-------- Selected extract
Share Ownership by the Directors, Officers and Nominees

     The following table sets forth, as of March 26, 1999, and from information
received from the respective individuals, the amount and percentage of the
common stock beneficially owned by each director, each nominee and all officers,
directors, and nominees of CVB as a group. The percentage of outstanding stock
is less than 1%, unless otherwise indicated.


                                       20

<PAGE>

                                                  Amount and
                                                  Nature of
  Name of Individual or                           Beneficial      
  Identity of Group                               Ownership       Percentage of
                                                    (1)(2)            Class
                                                  ---------       -------------
  D. Reed Anderson, Esq.                               1,889(3)            --
  M. Carol Druck                                       2,870(4)            --
  MacGregor S. Jones                                  12,245(5)            --
  Barry A. Keller                                     41,977(6)           1.82%
  Rodney L. Krebs                                      7,828(7)            --
  Larry J. Miller                                      9,271(8)            --
  Dallas L. Smith                                      4,420               --
  George A. Trout, D.D.S.                             51,042(9)           2.21%
  Donald H. Warner                                       928(10)           --
  Harry R. Swift, Esq.                                   -0-               --
  Jann Allen Weaver, CPA                                 275(11)           --
  All Officers and Directors as a Group
  (9 Directors, 2 Officers, 11 persons in total)    132,745(12)           5.76%
  ------------

  (1)    The securities "beneficially owned" by an individual are determined in
         accordance with the definitions of "beneficial ownership" set forth in
         the General Rules and Regulations of the Securities and Exchange
         Commission and may include securities owned by or for the individual's
         spouse and minor children and any other relative who has the same home,
         as well as securities that the individual has or shares voting or
         investment power, or has the right to acquire beneficial ownership
         within 60 days after March 26, 1999. Beneficial ownership may be
         disclaimed as to certain of the securities. All numbers here have been
         rounded to the nearest whole number.

  (2)    Information furnished by the Directors and CVB.

  (3)    Includes 1,158 shares held in the 401(k) plan of D. Reed Anderson.

  (4)    Includes 1,897 shares held jointly with her spouse, Philip L. Druck,
         and 400 shares held in trust for grandchildren.

  (5)    Includes 4,666 shares held in the IRA of MacGregor S. Jones, 5,254
         shares held jointly with spouse, Kathleen C. Jones, and 1,735 shares
         held in the IRA of spouse, Kathleen C. Jones, individually.
----------------
-------- Record extracts
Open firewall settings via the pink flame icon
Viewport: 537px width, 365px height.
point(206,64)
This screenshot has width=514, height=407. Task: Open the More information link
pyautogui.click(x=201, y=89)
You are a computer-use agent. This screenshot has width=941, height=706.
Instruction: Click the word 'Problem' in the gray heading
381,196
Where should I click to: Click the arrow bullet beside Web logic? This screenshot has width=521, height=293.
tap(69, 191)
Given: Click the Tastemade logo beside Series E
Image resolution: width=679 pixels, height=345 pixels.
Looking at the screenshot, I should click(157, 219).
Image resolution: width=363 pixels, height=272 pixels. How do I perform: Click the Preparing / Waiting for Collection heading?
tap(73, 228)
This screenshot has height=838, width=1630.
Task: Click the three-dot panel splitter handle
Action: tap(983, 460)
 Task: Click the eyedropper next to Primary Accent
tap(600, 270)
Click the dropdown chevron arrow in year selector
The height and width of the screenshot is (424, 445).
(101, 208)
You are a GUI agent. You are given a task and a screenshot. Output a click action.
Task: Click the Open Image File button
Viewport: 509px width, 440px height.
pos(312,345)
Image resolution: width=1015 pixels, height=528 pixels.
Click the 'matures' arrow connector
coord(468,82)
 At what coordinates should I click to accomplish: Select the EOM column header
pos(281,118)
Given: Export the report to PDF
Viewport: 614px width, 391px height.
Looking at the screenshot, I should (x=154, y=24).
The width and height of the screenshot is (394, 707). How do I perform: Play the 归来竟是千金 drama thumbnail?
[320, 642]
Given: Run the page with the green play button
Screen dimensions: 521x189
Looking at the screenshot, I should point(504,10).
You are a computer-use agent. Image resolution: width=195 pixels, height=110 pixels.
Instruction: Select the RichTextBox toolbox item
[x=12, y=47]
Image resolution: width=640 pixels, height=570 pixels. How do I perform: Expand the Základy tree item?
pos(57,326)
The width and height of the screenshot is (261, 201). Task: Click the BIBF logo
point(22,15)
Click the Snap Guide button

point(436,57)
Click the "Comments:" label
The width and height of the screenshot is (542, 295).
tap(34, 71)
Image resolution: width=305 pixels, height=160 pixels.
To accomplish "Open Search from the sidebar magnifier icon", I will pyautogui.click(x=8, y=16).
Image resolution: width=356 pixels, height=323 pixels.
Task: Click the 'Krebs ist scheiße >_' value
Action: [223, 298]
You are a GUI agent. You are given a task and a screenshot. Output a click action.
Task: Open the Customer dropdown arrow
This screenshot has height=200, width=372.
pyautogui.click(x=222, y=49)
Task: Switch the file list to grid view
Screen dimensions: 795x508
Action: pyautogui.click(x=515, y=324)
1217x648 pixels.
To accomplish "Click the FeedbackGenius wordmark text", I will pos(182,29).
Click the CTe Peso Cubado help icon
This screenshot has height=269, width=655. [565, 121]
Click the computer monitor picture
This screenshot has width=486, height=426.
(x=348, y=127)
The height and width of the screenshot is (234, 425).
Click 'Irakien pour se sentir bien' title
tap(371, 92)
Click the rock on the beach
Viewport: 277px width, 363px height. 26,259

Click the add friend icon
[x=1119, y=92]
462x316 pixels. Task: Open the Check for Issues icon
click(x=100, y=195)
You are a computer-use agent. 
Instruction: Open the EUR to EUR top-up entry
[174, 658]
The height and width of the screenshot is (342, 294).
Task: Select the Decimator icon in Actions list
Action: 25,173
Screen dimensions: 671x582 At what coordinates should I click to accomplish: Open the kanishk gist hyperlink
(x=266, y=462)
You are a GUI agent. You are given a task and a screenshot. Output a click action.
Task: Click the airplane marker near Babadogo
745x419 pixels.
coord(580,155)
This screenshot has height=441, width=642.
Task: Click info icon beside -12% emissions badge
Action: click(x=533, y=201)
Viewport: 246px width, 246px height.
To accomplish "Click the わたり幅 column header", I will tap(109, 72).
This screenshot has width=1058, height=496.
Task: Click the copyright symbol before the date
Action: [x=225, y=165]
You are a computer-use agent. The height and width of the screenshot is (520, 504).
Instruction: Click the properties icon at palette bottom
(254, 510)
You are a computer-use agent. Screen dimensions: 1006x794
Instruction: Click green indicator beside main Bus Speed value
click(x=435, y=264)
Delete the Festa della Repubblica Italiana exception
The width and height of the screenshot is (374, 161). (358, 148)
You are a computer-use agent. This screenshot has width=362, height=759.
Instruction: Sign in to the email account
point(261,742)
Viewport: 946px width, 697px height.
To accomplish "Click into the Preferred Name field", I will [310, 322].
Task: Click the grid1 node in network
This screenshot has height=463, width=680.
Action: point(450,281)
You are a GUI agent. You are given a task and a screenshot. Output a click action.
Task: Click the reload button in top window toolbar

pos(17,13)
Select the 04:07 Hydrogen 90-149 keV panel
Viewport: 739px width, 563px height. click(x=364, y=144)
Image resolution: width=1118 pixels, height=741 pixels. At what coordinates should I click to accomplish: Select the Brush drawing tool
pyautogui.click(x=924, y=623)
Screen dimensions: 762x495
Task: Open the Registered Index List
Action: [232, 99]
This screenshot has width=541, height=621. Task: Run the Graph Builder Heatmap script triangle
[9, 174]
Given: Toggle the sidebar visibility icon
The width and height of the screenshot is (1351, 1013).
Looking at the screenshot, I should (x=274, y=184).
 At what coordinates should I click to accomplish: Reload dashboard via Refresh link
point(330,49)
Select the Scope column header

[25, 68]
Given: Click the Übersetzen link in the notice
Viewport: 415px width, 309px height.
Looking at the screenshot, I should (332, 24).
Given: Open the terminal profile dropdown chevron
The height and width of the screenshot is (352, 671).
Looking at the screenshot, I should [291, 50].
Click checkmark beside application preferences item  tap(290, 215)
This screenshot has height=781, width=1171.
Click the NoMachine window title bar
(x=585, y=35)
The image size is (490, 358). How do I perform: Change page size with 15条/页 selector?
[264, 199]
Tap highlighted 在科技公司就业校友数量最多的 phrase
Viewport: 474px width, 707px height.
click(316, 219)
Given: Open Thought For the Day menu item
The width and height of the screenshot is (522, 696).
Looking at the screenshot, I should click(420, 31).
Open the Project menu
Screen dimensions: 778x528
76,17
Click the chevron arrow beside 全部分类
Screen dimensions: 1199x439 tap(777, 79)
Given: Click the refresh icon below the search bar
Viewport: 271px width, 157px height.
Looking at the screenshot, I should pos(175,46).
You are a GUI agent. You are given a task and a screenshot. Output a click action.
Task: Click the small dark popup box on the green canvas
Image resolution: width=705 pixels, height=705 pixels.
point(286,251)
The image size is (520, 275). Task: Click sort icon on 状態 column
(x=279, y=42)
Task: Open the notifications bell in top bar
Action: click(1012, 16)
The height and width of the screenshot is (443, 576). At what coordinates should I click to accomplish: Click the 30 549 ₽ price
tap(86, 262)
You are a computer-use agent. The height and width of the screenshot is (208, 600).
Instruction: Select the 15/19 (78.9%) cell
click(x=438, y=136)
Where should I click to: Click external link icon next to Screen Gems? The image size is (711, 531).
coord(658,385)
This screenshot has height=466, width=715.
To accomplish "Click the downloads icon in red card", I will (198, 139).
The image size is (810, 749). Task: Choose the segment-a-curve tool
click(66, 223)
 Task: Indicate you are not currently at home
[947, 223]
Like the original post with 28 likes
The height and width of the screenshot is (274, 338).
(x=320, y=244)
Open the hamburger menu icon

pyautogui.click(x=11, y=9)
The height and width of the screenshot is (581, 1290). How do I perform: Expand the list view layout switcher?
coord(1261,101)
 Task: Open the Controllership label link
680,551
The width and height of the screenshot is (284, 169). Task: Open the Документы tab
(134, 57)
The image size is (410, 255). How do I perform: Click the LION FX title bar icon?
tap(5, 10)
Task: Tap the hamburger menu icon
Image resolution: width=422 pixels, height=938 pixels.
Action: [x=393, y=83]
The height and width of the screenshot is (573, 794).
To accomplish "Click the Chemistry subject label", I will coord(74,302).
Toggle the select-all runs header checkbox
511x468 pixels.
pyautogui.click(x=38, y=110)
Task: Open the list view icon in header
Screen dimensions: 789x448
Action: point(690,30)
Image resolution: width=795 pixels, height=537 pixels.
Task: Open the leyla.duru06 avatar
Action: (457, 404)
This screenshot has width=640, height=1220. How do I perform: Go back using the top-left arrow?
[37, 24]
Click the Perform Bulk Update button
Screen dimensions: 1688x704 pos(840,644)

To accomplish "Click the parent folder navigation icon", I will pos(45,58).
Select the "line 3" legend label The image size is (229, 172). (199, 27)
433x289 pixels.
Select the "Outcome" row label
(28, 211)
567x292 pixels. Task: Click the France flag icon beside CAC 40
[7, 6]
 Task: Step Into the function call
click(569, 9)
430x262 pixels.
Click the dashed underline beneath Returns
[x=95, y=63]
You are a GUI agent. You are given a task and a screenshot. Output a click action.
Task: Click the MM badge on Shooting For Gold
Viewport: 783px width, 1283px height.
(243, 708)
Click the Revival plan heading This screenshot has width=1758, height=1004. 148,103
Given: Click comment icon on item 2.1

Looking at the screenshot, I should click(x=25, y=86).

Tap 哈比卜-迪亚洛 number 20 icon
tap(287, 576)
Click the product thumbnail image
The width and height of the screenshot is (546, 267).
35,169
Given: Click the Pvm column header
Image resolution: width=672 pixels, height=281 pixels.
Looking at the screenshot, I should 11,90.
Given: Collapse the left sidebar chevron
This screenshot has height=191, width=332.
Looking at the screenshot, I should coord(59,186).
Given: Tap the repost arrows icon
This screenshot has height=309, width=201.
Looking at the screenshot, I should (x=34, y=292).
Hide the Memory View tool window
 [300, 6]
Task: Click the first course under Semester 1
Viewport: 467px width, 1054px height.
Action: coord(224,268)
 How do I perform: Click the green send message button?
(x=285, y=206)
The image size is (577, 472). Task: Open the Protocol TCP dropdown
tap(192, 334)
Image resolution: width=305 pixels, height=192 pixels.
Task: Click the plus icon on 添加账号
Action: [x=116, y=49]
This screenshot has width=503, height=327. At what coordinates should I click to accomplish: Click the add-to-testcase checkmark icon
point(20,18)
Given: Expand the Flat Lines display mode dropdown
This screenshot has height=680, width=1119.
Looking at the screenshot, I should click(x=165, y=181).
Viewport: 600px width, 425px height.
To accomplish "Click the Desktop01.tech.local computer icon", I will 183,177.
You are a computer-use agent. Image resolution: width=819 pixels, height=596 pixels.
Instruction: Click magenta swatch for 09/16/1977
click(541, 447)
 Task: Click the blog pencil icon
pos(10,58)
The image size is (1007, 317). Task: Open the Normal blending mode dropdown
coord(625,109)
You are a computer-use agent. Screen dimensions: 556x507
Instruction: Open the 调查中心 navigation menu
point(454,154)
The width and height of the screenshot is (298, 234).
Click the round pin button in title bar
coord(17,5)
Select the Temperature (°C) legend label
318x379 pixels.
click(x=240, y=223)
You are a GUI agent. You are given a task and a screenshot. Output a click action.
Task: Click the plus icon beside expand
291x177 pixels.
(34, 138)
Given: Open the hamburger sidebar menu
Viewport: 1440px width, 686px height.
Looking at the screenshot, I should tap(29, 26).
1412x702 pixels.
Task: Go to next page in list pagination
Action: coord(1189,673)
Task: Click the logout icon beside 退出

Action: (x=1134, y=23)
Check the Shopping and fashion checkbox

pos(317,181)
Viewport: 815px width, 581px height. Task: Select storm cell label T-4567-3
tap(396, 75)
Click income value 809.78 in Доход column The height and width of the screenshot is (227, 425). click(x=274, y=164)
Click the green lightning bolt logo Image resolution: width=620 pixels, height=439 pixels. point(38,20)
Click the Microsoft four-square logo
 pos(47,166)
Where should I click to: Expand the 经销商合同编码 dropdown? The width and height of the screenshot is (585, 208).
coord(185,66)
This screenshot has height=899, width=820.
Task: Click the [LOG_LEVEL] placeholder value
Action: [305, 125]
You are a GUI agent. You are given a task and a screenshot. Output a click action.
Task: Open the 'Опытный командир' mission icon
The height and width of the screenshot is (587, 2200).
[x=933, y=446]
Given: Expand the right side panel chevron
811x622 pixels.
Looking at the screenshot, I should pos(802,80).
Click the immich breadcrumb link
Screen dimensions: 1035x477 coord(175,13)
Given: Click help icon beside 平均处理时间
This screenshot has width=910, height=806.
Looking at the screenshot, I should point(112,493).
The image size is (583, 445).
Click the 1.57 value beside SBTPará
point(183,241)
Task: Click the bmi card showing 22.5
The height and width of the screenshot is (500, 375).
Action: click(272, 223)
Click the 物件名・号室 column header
----------------
== Required action ==
Translate this sentence from the share ownership section into Spanish: "The percentage of outstanding stock is less than 1%, unless otherwise indicated."

== Output below ==
El porcentaje de acciones en circulación es inferior al 1 %, salvo que se indique lo contrario.